### [Your task]
Could you reproduce all of these records exactly?

Saved entries:
★ ★ ★

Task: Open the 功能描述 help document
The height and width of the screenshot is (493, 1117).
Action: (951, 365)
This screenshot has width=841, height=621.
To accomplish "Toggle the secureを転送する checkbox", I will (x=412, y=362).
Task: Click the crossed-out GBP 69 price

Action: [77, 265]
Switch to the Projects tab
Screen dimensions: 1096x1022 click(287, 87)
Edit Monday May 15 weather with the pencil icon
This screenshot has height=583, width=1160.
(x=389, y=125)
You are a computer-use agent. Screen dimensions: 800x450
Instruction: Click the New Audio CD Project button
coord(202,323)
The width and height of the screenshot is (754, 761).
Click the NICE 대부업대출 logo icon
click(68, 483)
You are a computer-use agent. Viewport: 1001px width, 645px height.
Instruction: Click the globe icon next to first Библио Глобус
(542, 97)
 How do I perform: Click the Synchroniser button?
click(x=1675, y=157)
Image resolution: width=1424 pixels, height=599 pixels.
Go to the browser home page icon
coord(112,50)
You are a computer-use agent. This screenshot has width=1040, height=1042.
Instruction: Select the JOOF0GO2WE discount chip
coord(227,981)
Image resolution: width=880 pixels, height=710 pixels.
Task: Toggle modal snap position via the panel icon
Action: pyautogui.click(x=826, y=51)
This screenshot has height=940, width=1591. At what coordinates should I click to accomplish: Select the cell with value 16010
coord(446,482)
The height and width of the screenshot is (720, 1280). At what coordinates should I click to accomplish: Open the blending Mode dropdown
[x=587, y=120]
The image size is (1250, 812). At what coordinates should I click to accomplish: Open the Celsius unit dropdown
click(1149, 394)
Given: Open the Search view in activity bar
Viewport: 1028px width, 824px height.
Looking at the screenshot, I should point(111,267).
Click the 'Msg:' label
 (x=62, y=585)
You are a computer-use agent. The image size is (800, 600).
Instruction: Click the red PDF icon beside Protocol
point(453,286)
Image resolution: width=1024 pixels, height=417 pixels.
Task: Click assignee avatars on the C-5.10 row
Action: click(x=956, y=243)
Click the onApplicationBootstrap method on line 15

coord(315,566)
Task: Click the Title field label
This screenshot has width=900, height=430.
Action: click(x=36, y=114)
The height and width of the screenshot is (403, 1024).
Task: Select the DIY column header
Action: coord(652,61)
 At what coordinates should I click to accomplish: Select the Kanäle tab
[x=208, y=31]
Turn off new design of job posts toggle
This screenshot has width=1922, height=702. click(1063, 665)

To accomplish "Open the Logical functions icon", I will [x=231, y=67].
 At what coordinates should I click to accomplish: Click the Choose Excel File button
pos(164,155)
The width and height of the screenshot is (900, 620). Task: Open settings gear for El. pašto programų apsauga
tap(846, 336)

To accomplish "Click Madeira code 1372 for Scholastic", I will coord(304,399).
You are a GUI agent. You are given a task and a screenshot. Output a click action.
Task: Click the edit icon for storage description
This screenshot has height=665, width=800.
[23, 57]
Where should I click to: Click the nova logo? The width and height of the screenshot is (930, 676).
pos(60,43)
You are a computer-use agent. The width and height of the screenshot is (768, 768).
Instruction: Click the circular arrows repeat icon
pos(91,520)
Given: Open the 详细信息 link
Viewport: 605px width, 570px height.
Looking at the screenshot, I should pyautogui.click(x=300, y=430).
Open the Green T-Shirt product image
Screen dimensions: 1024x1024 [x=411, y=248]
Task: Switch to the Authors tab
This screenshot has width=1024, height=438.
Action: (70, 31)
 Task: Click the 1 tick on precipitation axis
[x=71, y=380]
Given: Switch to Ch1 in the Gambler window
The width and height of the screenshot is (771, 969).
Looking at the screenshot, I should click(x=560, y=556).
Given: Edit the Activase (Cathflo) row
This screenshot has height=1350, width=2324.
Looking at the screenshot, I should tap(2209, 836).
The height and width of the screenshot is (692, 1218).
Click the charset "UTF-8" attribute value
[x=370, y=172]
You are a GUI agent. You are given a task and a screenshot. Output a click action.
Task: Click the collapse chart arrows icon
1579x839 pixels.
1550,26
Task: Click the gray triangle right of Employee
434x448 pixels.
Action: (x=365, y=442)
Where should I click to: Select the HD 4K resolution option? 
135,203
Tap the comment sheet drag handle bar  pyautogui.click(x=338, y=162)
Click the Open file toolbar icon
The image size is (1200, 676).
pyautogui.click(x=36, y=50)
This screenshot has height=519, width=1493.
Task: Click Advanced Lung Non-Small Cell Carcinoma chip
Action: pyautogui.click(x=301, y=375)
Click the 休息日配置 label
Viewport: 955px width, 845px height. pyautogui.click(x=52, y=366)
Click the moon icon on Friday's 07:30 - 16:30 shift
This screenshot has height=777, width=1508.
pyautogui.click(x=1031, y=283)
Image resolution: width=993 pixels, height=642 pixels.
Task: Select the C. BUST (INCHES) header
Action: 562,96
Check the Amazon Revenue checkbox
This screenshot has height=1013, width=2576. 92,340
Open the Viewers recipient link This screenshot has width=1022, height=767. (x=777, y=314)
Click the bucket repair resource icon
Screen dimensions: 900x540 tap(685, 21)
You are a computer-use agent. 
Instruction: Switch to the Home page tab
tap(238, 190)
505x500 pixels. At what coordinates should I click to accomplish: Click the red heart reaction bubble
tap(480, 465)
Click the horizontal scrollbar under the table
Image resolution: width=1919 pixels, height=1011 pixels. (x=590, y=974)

★ ★ ★

### [Reply to the exercise]
Task: Open the 功能描述 help document
The height and width of the screenshot is (493, 1117).
Action: (951, 365)
This screenshot has width=841, height=621.
To accomplish "Toggle the secureを転送する checkbox", I will (x=412, y=362).
Task: Click the crossed-out GBP 69 price

Action: [77, 265]
Switch to the Projects tab
Screen dimensions: 1096x1022 click(287, 87)
Edit Monday May 15 weather with the pencil icon
This screenshot has height=583, width=1160.
(x=389, y=125)
You are a computer-use agent. Screen dimensions: 800x450
Instruction: Click the New Audio CD Project button
coord(202,323)
The width and height of the screenshot is (754, 761).
Click the NICE 대부업대출 logo icon
click(68, 483)
You are a computer-use agent. Viewport: 1001px width, 645px height.
Instruction: Click the globe icon next to first Библио Глобус
(542, 97)
 How do I perform: Click the Synchroniser button?
click(x=1675, y=157)
Image resolution: width=1424 pixels, height=599 pixels.
Go to the browser home page icon
coord(112,50)
You are a computer-use agent. This screenshot has width=1040, height=1042.
Instruction: Select the JOOF0GO2WE discount chip
coord(227,981)
Image resolution: width=880 pixels, height=710 pixels.
Task: Toggle modal snap position via the panel icon
Action: pyautogui.click(x=826, y=51)
This screenshot has height=940, width=1591. At what coordinates should I click to accomplish: Select the cell with value 16010
coord(446,482)
The height and width of the screenshot is (720, 1280). At what coordinates should I click to accomplish: Open the blending Mode dropdown
[x=587, y=120]
The image size is (1250, 812). At what coordinates should I click to accomplish: Open the Celsius unit dropdown
click(1149, 394)
Given: Open the Search view in activity bar
Viewport: 1028px width, 824px height.
Looking at the screenshot, I should point(111,267).
Click the 'Msg:' label
 (x=62, y=585)
You are a computer-use agent. The image size is (800, 600).
Instruction: Click the red PDF icon beside Protocol
point(453,286)
Image resolution: width=1024 pixels, height=417 pixels.
Task: Click assignee avatars on the C-5.10 row
Action: click(x=956, y=243)
Click the onApplicationBootstrap method on line 15

coord(315,566)
Task: Click the Title field label
This screenshot has width=900, height=430.
Action: click(x=36, y=114)
The height and width of the screenshot is (403, 1024).
Task: Select the DIY column header
Action: coord(652,61)
 At what coordinates should I click to accomplish: Select the Kanäle tab
[x=208, y=31]
Turn off new design of job posts toggle
This screenshot has width=1922, height=702. click(1063, 665)

To accomplish "Open the Logical functions icon", I will [x=231, y=67].
 At what coordinates should I click to accomplish: Click the Choose Excel File button
pos(164,155)
The width and height of the screenshot is (900, 620). Task: Open settings gear for El. pašto programų apsauga
tap(846, 336)

To accomplish "Click Madeira code 1372 for Scholastic", I will coord(304,399).
You are a GUI agent. You are given a task and a screenshot. Output a click action.
Task: Click the edit icon for storage description
This screenshot has height=665, width=800.
[23, 57]
Where should I click to: Click the nova logo? The width and height of the screenshot is (930, 676).
pos(60,43)
You are a computer-use agent. The width and height of the screenshot is (768, 768).
Instruction: Click the circular arrows repeat icon
pos(91,520)
Given: Open the 详细信息 link
Viewport: 605px width, 570px height.
Looking at the screenshot, I should pyautogui.click(x=300, y=430).
Open the Green T-Shirt product image
Screen dimensions: 1024x1024 [x=411, y=248]
Task: Switch to the Authors tab
This screenshot has width=1024, height=438.
Action: (70, 31)
 Task: Click the 1 tick on precipitation axis
[x=71, y=380]
Given: Switch to Ch1 in the Gambler window
The width and height of the screenshot is (771, 969).
Looking at the screenshot, I should click(x=560, y=556).
Given: Edit the Activase (Cathflo) row
This screenshot has height=1350, width=2324.
Looking at the screenshot, I should tap(2209, 836).
The height and width of the screenshot is (692, 1218).
Click the charset "UTF-8" attribute value
[x=370, y=172]
You are a GUI agent. You are given a task and a screenshot. Output a click action.
Task: Click the collapse chart arrows icon
1579x839 pixels.
1550,26
Task: Click the gray triangle right of Employee
434x448 pixels.
Action: (x=365, y=442)
Where should I click to: Select the HD 4K resolution option? 
135,203
Tap the comment sheet drag handle bar  pyautogui.click(x=338, y=162)
Click the Open file toolbar icon
The image size is (1200, 676).
pyautogui.click(x=36, y=50)
This screenshot has height=519, width=1493.
Task: Click Advanced Lung Non-Small Cell Carcinoma chip
Action: pyautogui.click(x=301, y=375)
Click the 休息日配置 label
Viewport: 955px width, 845px height. pyautogui.click(x=52, y=366)
Click the moon icon on Friday's 07:30 - 16:30 shift
This screenshot has height=777, width=1508.
pyautogui.click(x=1031, y=283)
Image resolution: width=993 pixels, height=642 pixels.
Task: Select the C. BUST (INCHES) header
Action: 562,96
Check the Amazon Revenue checkbox
This screenshot has height=1013, width=2576. 92,340
Open the Viewers recipient link This screenshot has width=1022, height=767. (x=777, y=314)
Click the bucket repair resource icon
Screen dimensions: 900x540 tap(685, 21)
You are a computer-use agent. 
Instruction: Switch to the Home page tab
tap(238, 190)
505x500 pixels. At what coordinates should I click to accomplish: Click the red heart reaction bubble
tap(480, 465)
Click the horizontal scrollbar under the table
Image resolution: width=1919 pixels, height=1011 pixels. (x=590, y=974)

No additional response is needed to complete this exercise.